FKP dengan tuan rumah Badan Pusat Statistik dengan pembicara Dewi Krismawati, I Nyoman Setiawan, Valent Gigih Saputri, dan Ranu Yulianto (Badan Pusat Statistik/BPS dengan moderator Meisthya Pratiwi (FEB Universitas Udayana).

Perubahan iklim dan pertumbuhan aktivitas ekonomi menjadi dua tantangan besar yang dihadapi Indonesia dalam menjaga ketahanan pangan serta kualitas udara. Seminar ini membahas dua penelitian dari para statistisi BPS tentang dampak perubahan iklim terhadap produksi padi serta bagaimana peningkatan efisiensi pelabuhan di Batam justru berdampak pada peningkatan polusi udara.
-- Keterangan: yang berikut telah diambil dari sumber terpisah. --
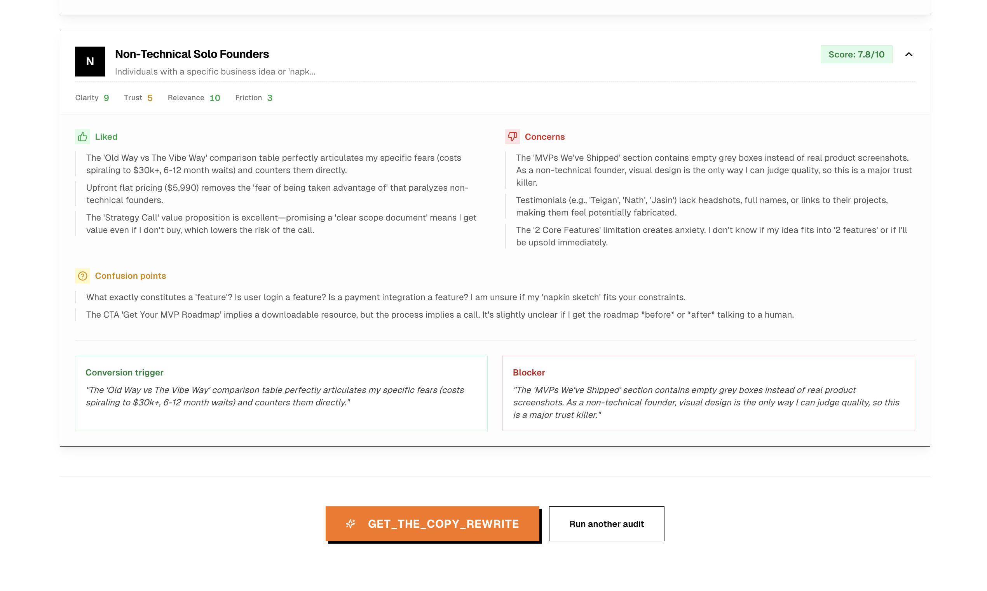987x591 pixels.
Task: Click the Concerns section title
Action: click(544, 137)
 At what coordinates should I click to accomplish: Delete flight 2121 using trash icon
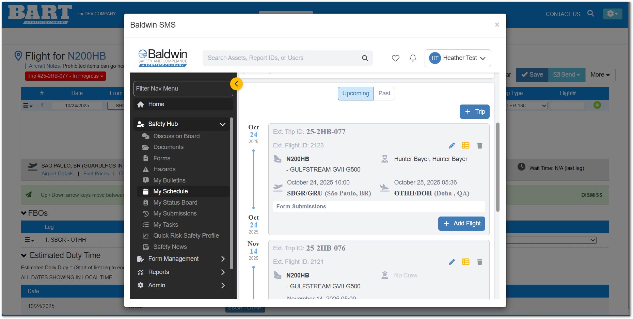coord(479,262)
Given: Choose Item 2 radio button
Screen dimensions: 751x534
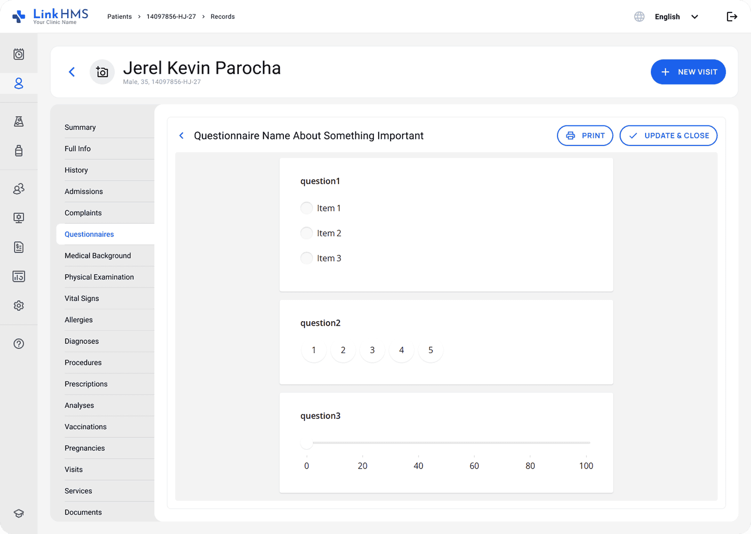Looking at the screenshot, I should click(307, 233).
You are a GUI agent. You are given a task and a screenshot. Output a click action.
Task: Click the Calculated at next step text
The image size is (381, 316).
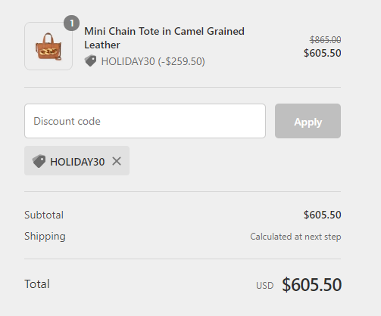pos(295,237)

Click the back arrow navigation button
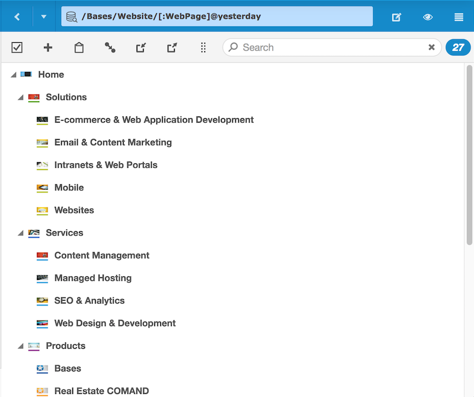pos(17,17)
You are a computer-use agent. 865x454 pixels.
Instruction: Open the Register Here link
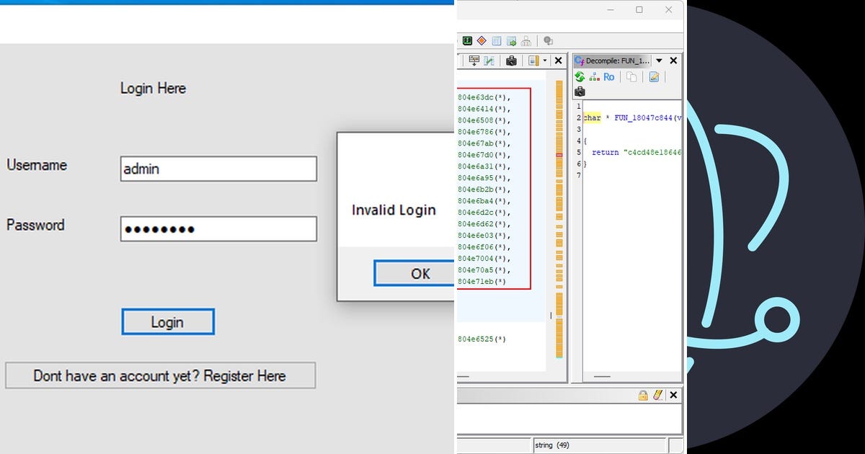click(160, 375)
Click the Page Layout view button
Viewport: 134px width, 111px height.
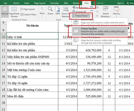click(x=27, y=9)
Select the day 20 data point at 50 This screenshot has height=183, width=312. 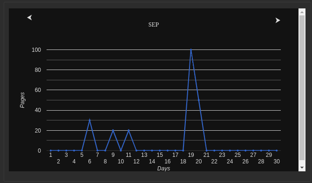tap(198, 100)
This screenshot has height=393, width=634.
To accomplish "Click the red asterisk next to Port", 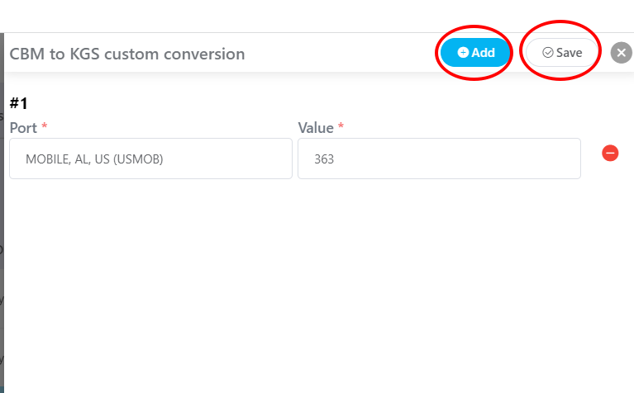I will coord(45,125).
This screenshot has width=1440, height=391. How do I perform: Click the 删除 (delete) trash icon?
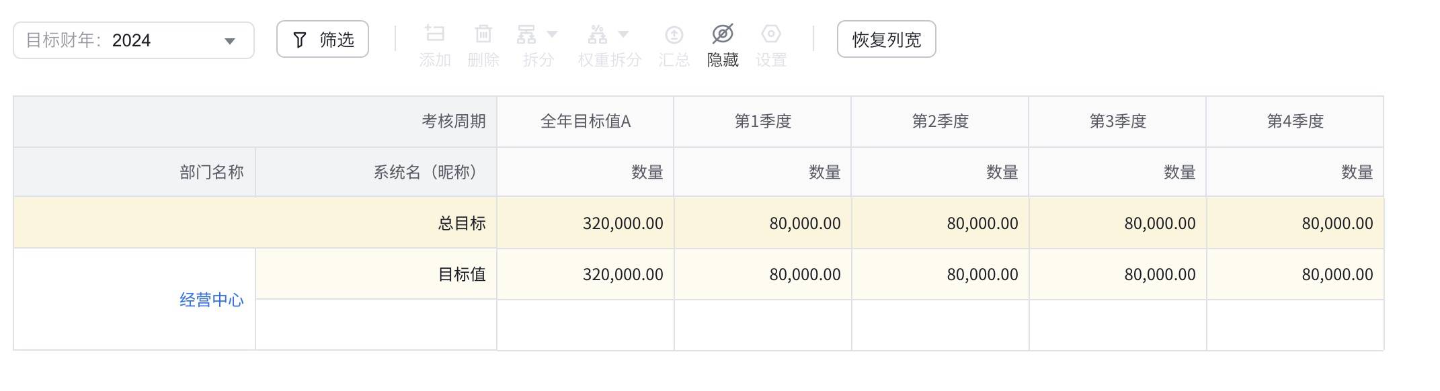pos(483,34)
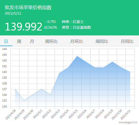
Task: Select the 月同比 tab
Action: pos(127,41)
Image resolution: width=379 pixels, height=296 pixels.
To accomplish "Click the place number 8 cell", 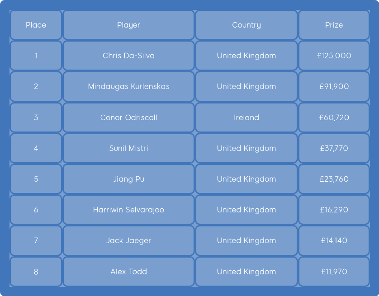I will click(36, 272).
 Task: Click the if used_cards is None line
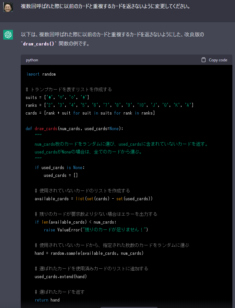click(59, 167)
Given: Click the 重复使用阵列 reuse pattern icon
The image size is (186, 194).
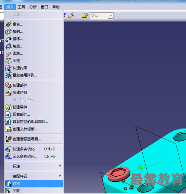Looking at the screenshot, I should click(x=8, y=75).
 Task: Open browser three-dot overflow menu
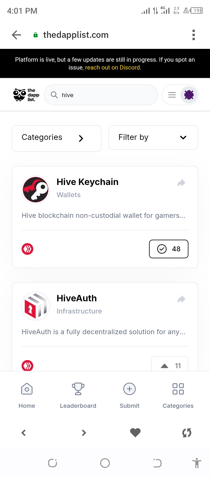click(193, 35)
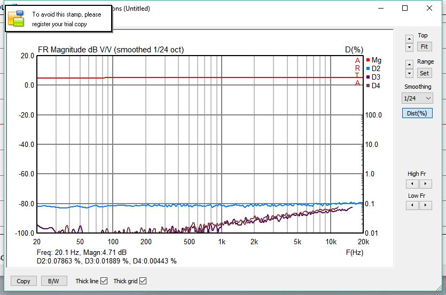This screenshot has width=446, height=295.
Task: Uncheck the Thick line checkbox
Action: coord(104,281)
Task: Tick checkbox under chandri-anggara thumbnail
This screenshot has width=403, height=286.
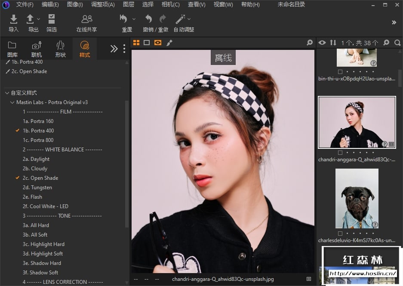Action: [340, 153]
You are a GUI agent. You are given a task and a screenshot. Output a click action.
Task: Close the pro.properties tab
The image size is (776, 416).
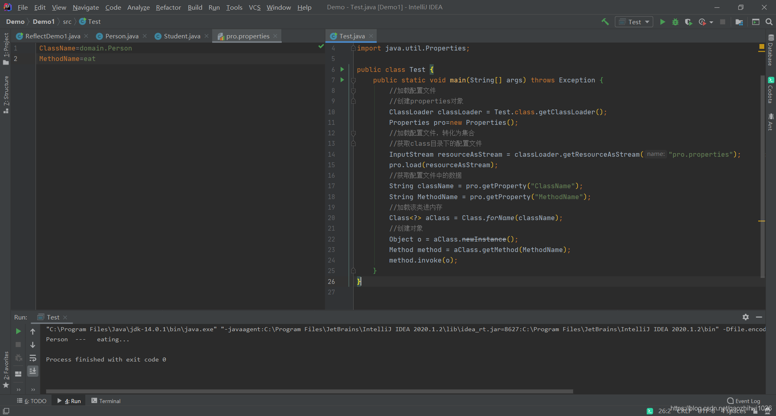tap(275, 36)
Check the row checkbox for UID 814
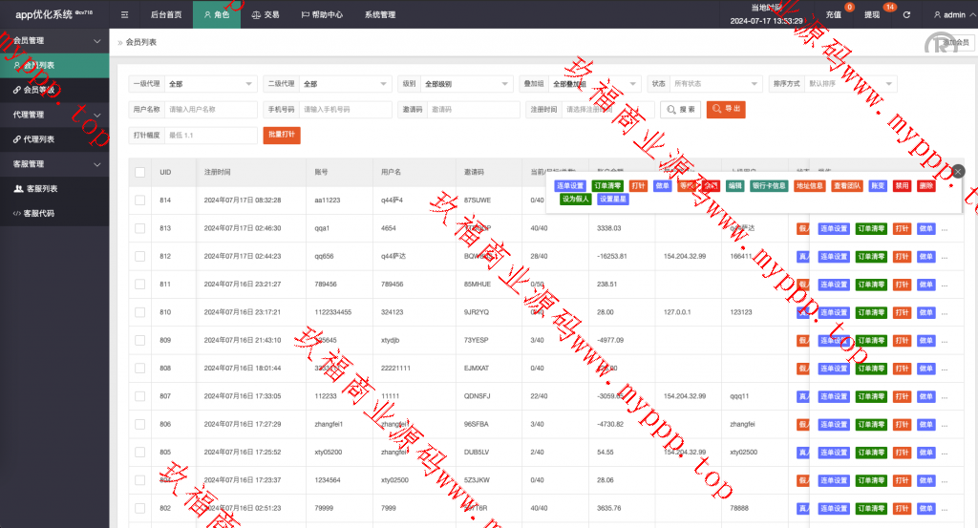The image size is (978, 528). 140,201
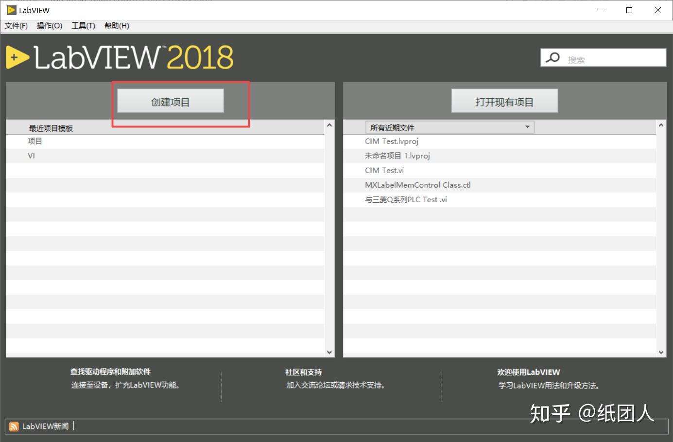This screenshot has height=442, width=673.
Task: Open the CIM Test.lvproj recent project
Action: [392, 141]
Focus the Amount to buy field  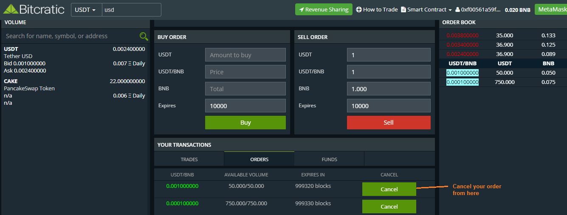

Penelitian Dewi Krismawati, Nyoman Setiawan, dan Valent Gigih Saputri (BPS) mengkaji bagaimana perubahan pola cuaca sejak 2018 hingga 2024 berdampak terhadap produksi padi di seluruh provinsi Indonesia. Dengan menggunakan data citra satelit MODIS dan CHIRPS, data kebencanaan dari Badan Nasional Penanggulangan Bencana (BNPB), serta data produksi padi (dari hasil survei dan BPS), Dewi Krismawati mengungkap bahwa berdasarkan pemodelan yang tim lakukan, suhu merupakan faktor paling dominan dalam mempengaruhi hasil panen, diikuti oleh curah hujan dan kejadian bencana alam. Selain itu, hasil pemodelan statistik ANOVA dan regresi panel fixed effect menunjukkan bahwa produksi padi cenderung menurun pada suhu ekstrem dan kondisi cuaca yang tidak stabil. Hal ini didasarkan pada hasil survei ubinan BPS (survei yang dilakukan 3 kali setahun untuk mengumpulkan data produktivitas tanaman pangan), terutama di Sub-round 2 (Mei-Agustus) dan Sub-round 3 (September-Desember) yang mengalami penurunan paling tajam.

Sebagai langkah mitigasi, penelitian ini merekomendasikan kebijakan adaptasi berbasis teknologi untuk meningkatkan ketahanan produksi padi. Nyoman Setiawan menekankan perlunya pengembangan varietas unggul yang tahan suhu ekstrim, sistem irigasi yang lebih adaptif, serta penerapan asuransi pertanian guna melindungi petani dari kerugian akibat bencana. Sementara itu, Valent Gigih Saputri menekankan pentingnya kebijakan dari hulu ke hilir, seperti optimalisasi lahan rawa dan penerapan pola tanam yang fleksibel sesuai kondisi lokal. Dengan langkah-langkah ini, diharapkan produksi padi tetap stabil meskipun menghadapi tantangan perubahan iklim yang semakin tidak menentu.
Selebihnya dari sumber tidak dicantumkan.